Finding features from an image

Let's take a look at an image of the letter X. When we feed a new image into the system, the CNN doesn't know whether the feature will match or not. Consequently, it will try to match the feature pattern everywhere across the image. This is how we build a filter:

The math logic we apply here is called convolution. To calculate the match of a feature to the portion of the image, multiply each pixel value of the feature by the value of the corresponding pixel in the image. To come to one final value, add together all of the values and divide them by the total number of pixels:

For example, if both pixels are the same color (say a value of 1) then (1) * ( 1) = (1). If not, then (-1) * (-1) = 1. In the end result, every matching pixel will have a resulting value of 1, and every mismatch will have the value of -1.

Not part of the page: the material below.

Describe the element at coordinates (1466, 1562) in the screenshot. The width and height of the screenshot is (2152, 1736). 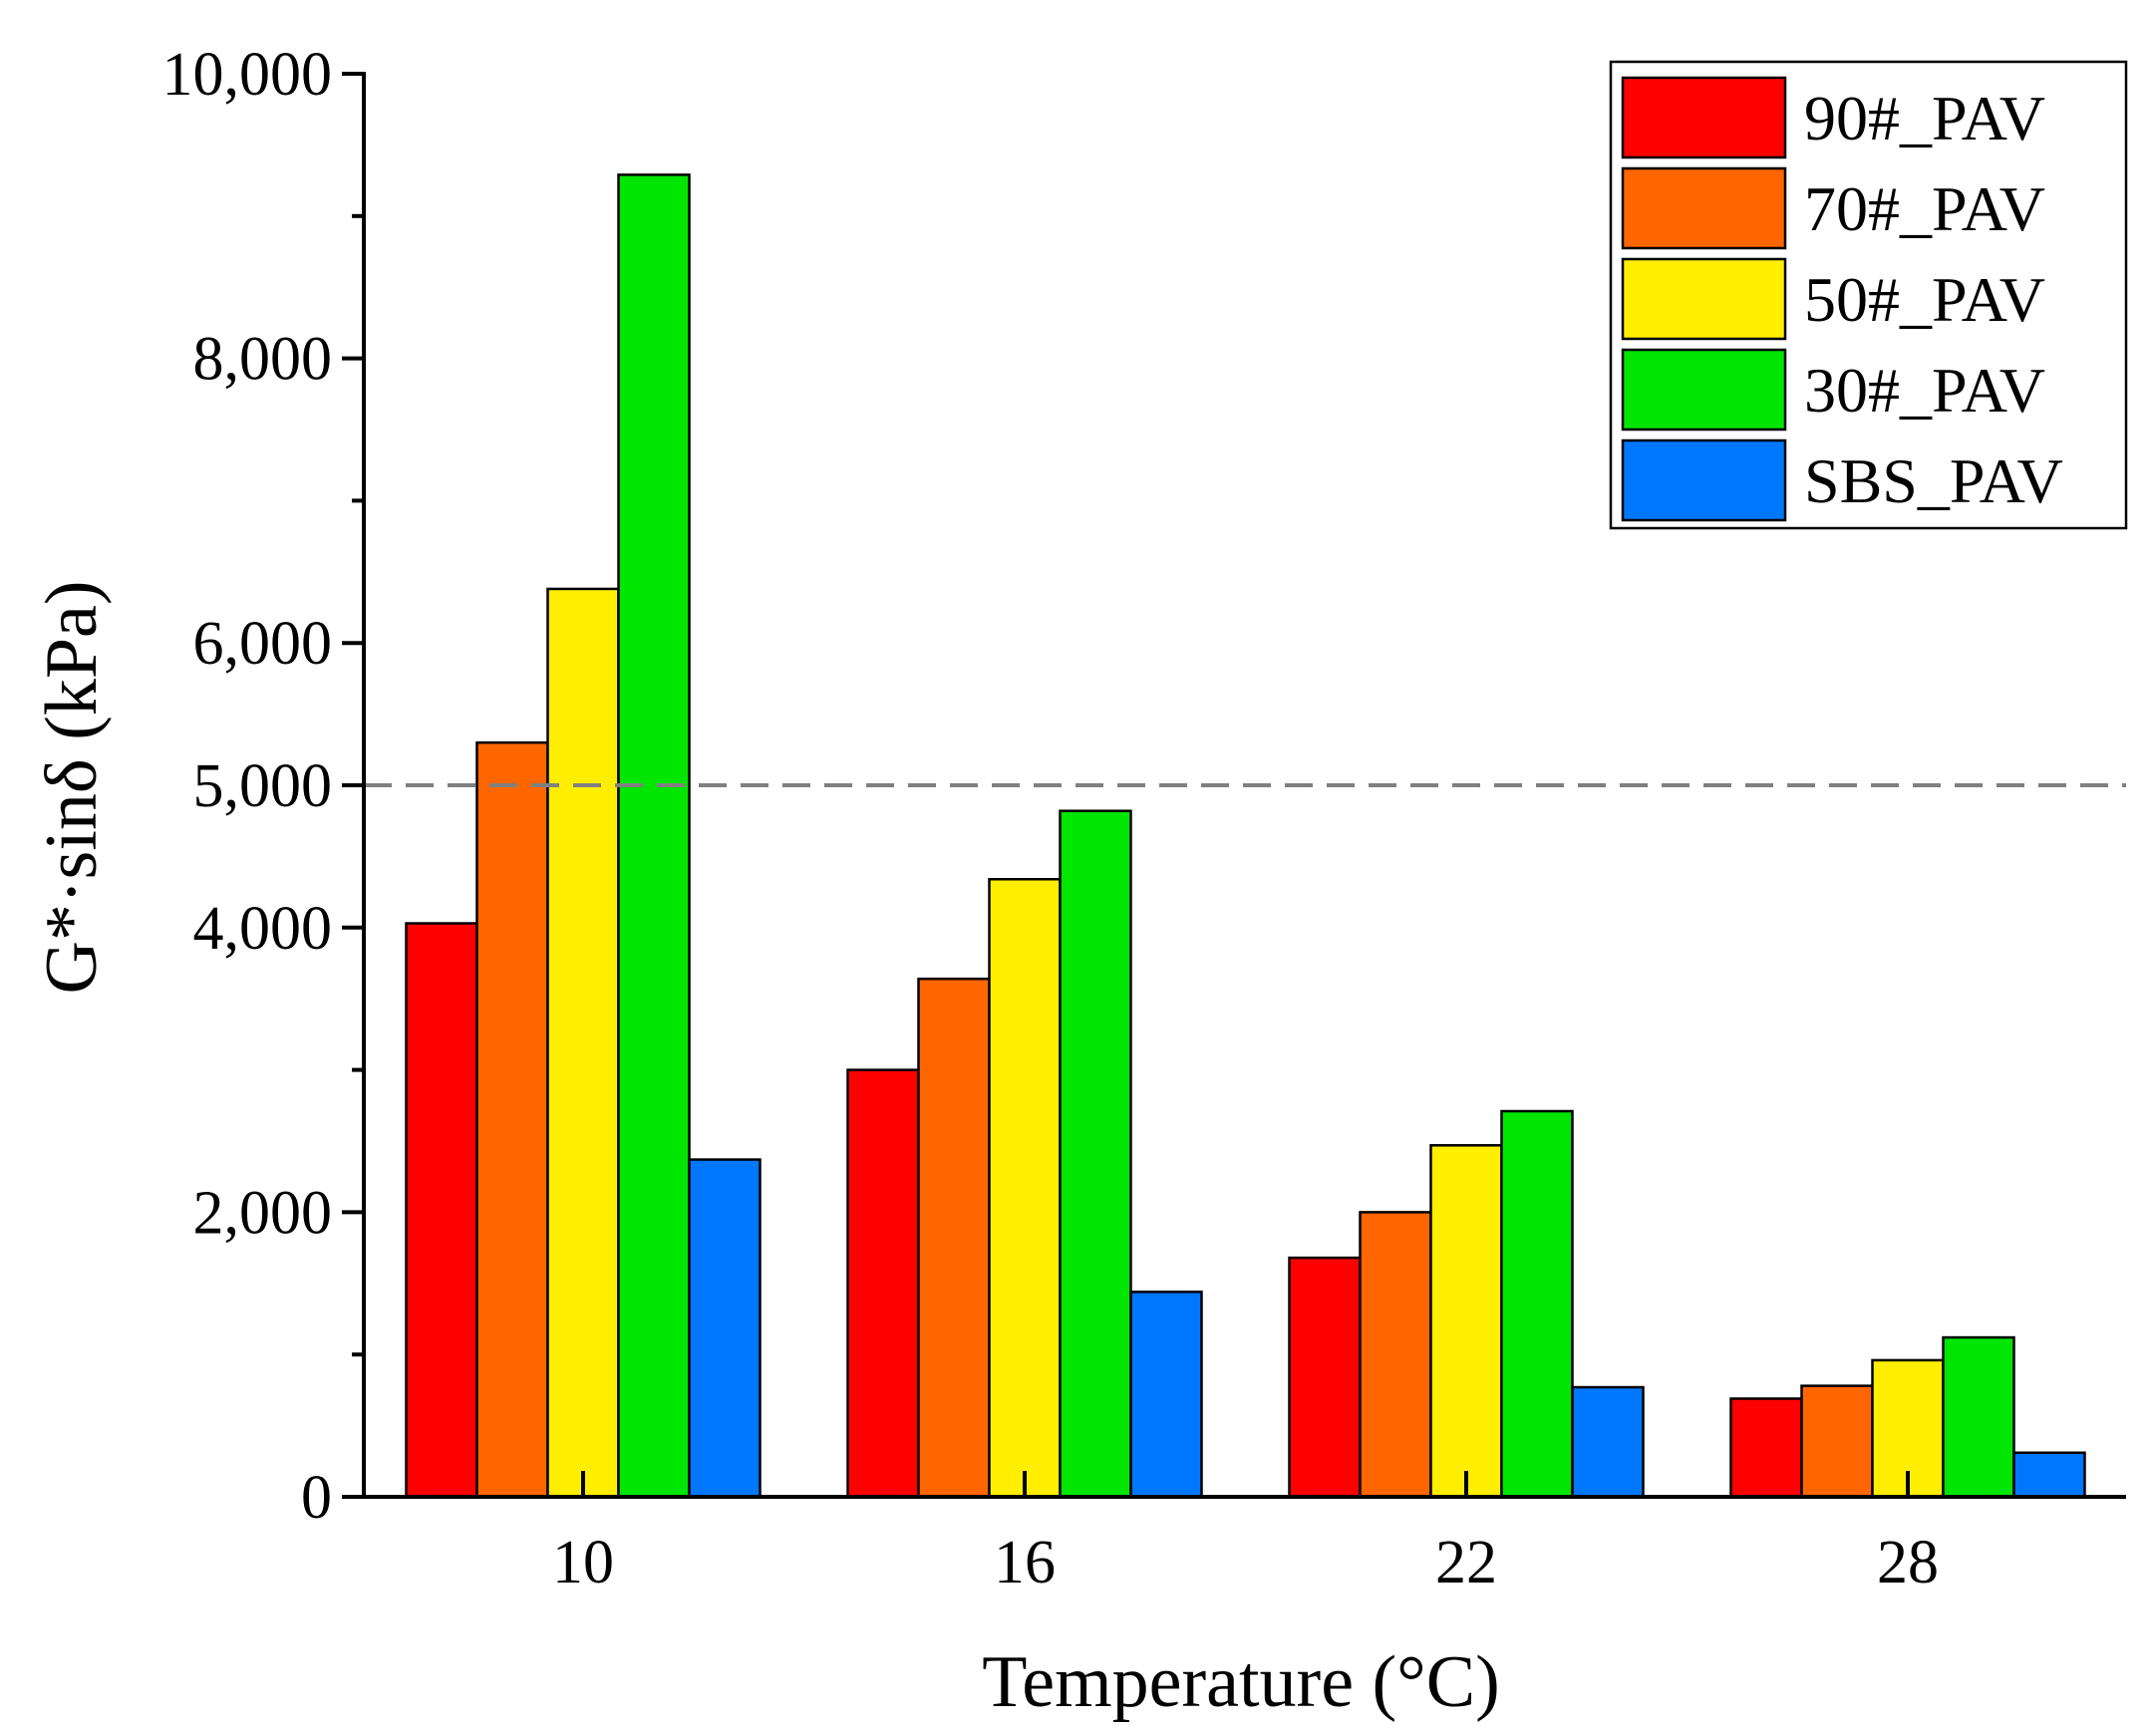
I see `x-tick-label-22: 22` at that location.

To complete this convolution process, let's move our feature grid onto the image patch. As shown in the following diagram, the 3 x 3 grid moves the 7 x 7 grid over. This forms the resulting 5 x 5 array. In the resulting grid, the values close to 1 represent strong matches, the values close to 0 represent no match, and the values close to -1 represent photographic negatives of our feature:

In the next step, we have to repeat the convolution process for all other features. This gives the filtered image—one for each of our filters. In CNN, this is known as the convolution layer, and this will be followed by additional layers that are added to it. 

This is where CNN gets into heavy computations. This example shows a simple 7 x 7 image that provides 5 x 5 as a result. However, a typical picture will be at least 128 x 128 pixels in size. The computation increases linearly with the number of features, as well as the number of pixels in each feature.